[Saved entries]
▼
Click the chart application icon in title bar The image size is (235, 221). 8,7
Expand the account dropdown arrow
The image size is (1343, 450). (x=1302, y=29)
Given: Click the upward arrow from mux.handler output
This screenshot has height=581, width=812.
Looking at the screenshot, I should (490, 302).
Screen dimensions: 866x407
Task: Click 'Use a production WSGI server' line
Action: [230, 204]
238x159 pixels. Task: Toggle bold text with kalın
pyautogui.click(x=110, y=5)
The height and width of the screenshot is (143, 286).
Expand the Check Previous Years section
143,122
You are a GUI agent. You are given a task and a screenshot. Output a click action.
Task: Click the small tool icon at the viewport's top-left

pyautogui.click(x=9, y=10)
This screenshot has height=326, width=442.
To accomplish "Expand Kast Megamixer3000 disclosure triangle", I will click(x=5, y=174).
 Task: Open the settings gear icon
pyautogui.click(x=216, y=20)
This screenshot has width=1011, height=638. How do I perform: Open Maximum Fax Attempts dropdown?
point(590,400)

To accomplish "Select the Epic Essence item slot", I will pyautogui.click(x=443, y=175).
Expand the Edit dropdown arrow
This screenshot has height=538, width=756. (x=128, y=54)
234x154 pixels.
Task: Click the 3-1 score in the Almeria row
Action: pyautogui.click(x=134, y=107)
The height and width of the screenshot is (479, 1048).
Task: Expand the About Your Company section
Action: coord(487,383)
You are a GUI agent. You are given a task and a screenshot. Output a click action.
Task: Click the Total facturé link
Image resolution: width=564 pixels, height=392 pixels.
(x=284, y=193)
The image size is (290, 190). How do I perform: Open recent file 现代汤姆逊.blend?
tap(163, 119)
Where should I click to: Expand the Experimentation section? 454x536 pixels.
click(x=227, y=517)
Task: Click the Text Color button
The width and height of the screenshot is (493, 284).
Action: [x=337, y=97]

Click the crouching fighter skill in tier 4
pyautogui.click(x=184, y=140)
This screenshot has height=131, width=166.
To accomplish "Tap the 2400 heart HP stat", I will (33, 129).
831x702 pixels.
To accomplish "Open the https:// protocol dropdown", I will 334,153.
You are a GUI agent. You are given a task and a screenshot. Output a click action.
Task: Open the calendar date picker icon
▲
WHAT YOU NEED TO DO:
Whenever the string "accomplish" shows up in a line of the entries, copy that line.

RESPONSE TO THIS EXERCISE:
To accomplish "Expand Kast Megamixer3000 disclosure triangle", I will click(x=5, y=174).
To accomplish "Select the Epic Essence item slot", I will pyautogui.click(x=443, y=175).
To accomplish "Tap the 2400 heart HP stat", I will (33, 129).
To accomplish "Open the https:// protocol dropdown", I will 334,153.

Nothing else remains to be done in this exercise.